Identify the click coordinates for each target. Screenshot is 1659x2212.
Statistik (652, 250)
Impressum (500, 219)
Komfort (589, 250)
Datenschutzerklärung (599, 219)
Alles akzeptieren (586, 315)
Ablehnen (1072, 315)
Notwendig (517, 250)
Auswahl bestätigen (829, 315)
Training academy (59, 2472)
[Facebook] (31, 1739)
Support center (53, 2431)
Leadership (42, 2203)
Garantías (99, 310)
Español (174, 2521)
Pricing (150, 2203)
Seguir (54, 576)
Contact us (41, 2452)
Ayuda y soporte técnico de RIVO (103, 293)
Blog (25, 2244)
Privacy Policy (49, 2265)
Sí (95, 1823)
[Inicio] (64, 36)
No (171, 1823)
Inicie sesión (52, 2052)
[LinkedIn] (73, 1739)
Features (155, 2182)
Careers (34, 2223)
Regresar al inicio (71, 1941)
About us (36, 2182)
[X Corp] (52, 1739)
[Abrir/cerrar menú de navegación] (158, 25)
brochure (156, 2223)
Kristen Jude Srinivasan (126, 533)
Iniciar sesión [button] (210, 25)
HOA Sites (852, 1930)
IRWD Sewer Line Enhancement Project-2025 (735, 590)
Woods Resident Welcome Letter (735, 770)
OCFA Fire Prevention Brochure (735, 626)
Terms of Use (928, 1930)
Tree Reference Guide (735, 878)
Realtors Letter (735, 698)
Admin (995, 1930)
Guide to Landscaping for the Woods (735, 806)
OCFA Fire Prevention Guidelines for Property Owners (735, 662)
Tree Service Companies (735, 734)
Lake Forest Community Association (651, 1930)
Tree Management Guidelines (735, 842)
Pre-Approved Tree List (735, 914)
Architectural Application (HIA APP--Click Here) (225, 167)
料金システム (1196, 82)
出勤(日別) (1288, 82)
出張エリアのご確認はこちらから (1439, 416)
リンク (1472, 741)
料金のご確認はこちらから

========

### [HOW TO COMPLETE THIS TASK]
If a line in the listing contains the string "Fire", count it; then give only the number of such lines.

### [RESULT OF THIS TASK]
2